Figure 13.8 Grain yield response of wheat (Hartog and Late Hartog) to increasing CO2 concentration from 350 µmol mol-1 to 700 µmol mol-1, expressed as a ratio of yield from enriched to yield under ambient CO2 concentrations. Symbols represent two different sites (H. Rawson, unpublished data)

In summer, the mean daily maximum was approximately 23°C. The maximum daily temperature was over 30°C, with temperatures exceeding 40°C on 17 occasions. Crop yield responded dramatically under these conditions. Doubling the ambient atmospheric CO2 concentration led to a biomass and grain yield increase of over 30% in the shorter duration genotype (Hartog). As a result of its slower developmental rate and subsequent increased radiation interception, biomass production was greater in Late Hartog than Hartog in two consecutive summer studies. In winter, when mean temperature was around 10°C, the increase in yield in response to CO2 enrichment ranged from 8% to 12%.

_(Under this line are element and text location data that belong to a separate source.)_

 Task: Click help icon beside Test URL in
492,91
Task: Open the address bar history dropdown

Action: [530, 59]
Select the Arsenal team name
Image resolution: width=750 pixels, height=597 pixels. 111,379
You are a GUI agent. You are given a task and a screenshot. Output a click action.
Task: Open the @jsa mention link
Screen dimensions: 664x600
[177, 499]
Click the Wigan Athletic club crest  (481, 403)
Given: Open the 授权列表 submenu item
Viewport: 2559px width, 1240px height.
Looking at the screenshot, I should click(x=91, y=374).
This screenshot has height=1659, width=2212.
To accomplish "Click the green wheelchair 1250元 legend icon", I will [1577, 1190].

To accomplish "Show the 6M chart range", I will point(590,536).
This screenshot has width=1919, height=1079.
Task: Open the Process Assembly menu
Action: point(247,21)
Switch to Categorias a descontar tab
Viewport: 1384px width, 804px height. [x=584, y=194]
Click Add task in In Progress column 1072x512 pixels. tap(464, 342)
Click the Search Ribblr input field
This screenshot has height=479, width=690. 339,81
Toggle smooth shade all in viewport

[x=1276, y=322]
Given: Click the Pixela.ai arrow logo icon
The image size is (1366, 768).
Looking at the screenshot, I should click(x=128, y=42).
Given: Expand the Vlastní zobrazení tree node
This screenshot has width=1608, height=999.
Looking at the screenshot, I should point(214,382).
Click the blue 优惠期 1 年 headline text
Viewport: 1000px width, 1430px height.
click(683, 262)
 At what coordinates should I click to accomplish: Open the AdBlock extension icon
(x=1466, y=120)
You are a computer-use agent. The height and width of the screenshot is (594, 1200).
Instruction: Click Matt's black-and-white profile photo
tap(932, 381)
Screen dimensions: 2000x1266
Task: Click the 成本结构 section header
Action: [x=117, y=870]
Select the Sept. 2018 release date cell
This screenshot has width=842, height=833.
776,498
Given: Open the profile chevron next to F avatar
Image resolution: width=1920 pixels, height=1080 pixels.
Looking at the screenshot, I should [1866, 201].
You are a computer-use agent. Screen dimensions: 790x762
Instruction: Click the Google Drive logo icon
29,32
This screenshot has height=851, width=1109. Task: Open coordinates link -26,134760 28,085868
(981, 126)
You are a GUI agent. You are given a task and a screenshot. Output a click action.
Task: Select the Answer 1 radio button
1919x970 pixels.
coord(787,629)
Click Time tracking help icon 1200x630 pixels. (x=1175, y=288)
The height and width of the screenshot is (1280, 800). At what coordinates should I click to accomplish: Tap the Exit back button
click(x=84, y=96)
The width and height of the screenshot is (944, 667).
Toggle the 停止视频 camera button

Based on responses to a doubling of the current CO2 concentration over a range of temperatures, a 1.8% increase in biomass production and yield with each °C rise in temperature can be anticipated (Figure 13.8). These data imply a considerable benefit in terms of grain yield in a future CO2-enriched environment, but extrapolation to areas where summer temperatures are already marginal for production would be misleading. In those cases, cereal yield will be constrained by environmental stresses despite potential benefits from higher CO2.